Wrapping up, he said that in a vacuum, plutocracy, fundamentalism, and a “command and control” government will thrive, which will keep the masses disempowered and disinterested. It is therefore in our interest to avoid such a vacuum, and to do so, liberals are going to need to become more adept at using the language of high moral values and ideals.
The following is from the notes I took when presenter Andrew Hernandez was speaking. According to my page of speaker bios, he is the executive director of the 21st Century Leadership Center at St. Mary’s University in San Antonio.
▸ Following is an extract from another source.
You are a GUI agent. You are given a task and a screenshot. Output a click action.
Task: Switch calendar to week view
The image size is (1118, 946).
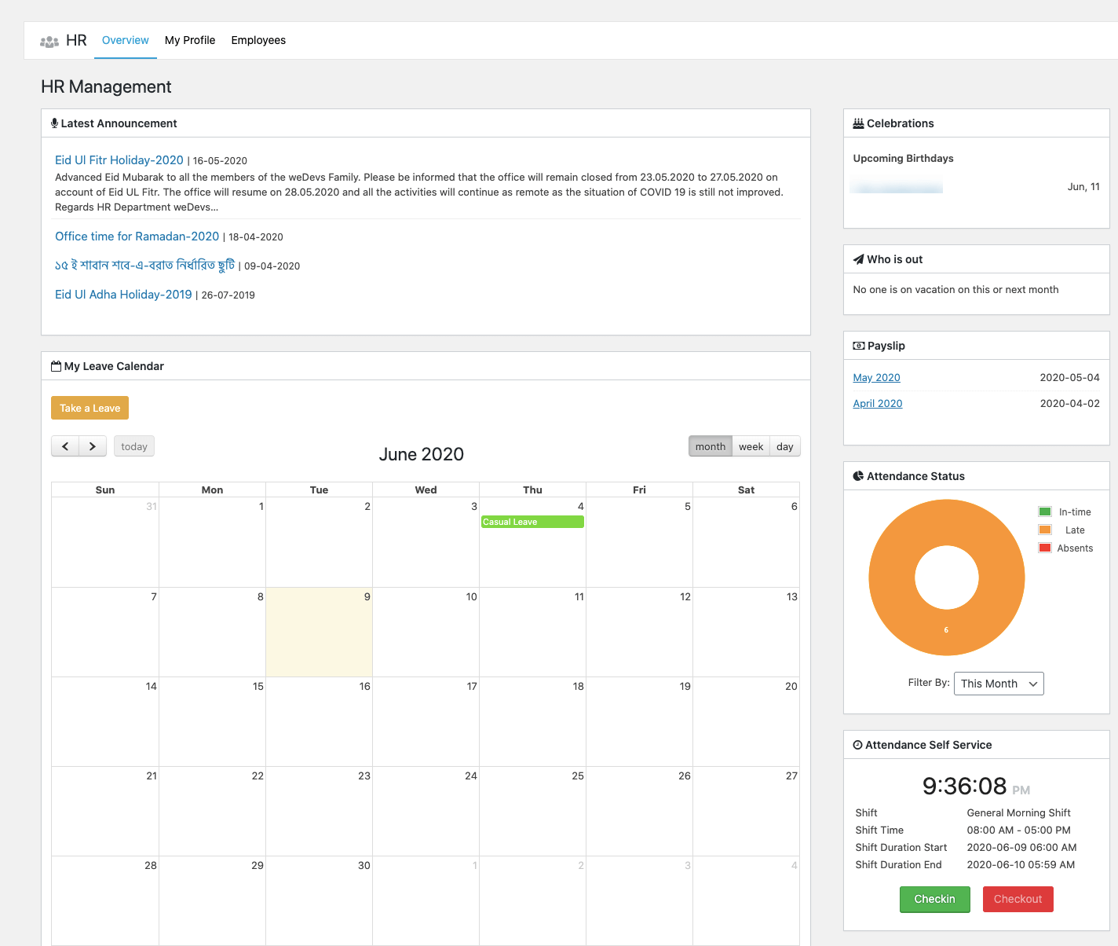pyautogui.click(x=751, y=446)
He also said in his presentation that he is an ordained pastor in the United Methodist Church.
Exit polling indicated that in the 2004 election, 22% of those polled said that they cast their ballots based on “moral values”. But, presented with that same question in 1996, 40% answered “moral values”. In 2004, here are some of the other answers, and the percentage of people who chose them:
Hernandez said that gay marriage and abortion are more cultural values than they are religious and that “precampaign dispositions determined this election”. He also said that “Moral values is code word for the way they were going to vote anyway.”
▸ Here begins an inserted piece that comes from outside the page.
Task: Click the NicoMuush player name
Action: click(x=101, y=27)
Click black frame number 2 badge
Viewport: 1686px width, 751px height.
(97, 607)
He also noted that Bush picked up most in white moderate Catholics, Latino Protestants, and Traditional Christians, but that these groups were specifically targeted by the Bush campaign. He concluded, then, that their votes were more a matter of mobilization than people changing their minds.
Hernandez also told us that White males are now a block vote for the Republican party, because they believe it protects their interests. Married White women are also voting Republican, and they view White males as the the group that suffers the most discrimination today.
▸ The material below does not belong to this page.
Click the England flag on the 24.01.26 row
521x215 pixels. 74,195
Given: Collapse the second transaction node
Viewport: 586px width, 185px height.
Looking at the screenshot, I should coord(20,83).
On another note, Hernandez told us that formation of religious identity and political identity go together. Therefore, we need to get to people before these identities are crystallized.
When speaking to people who identify as Christian, we will be more successful if we use their language. By way of example, he told us that the Bible speaks against rich people 96 times, but against gay people only a handful of times. Hernandez concluded that if we’re not afraid to use that language, we’ll win every time.
The final speaker was Paul Woodruff, an ethicist. He started by discussing the ethical implications of winning and losing elections. Winning can have bad ethical results, he said, making people less likely to make good decisions, since they believe they can do no wrong.
Hubris, according to Woodruff, is one of the greatest moral dangers we face today. The opposite of hubris is not humility, but reverence. He said that reverence is not essentially a religious word. It simply means recognizing thatyou are not a god–you are fallible–and having a sense of awe at the transcendent.
As a Vietnam veteran, Woodruff stated that nationalism and patriotism were painful topics for him–it was painful for him to look at the flag when he came back. He said that we need to make the distinction between this country that we love and the policies and administration that we don’t. But, the ideals which formed this country, we must continue to speak for and stand for.
Morality in principle is not divisive. Justice in a reverent form is not divisive, rather, it brings us together. Justice is not a zero sum game. According to Woodruff, the “haves” are being harmed by their privileges, and would benefit by moving towards greater equality. He also stated that “by the people” is not the same as majority rule. In conclusion, he told us that the only way we can think of ourselves as a people is to cultivate a harmonious way of accomodating our differences.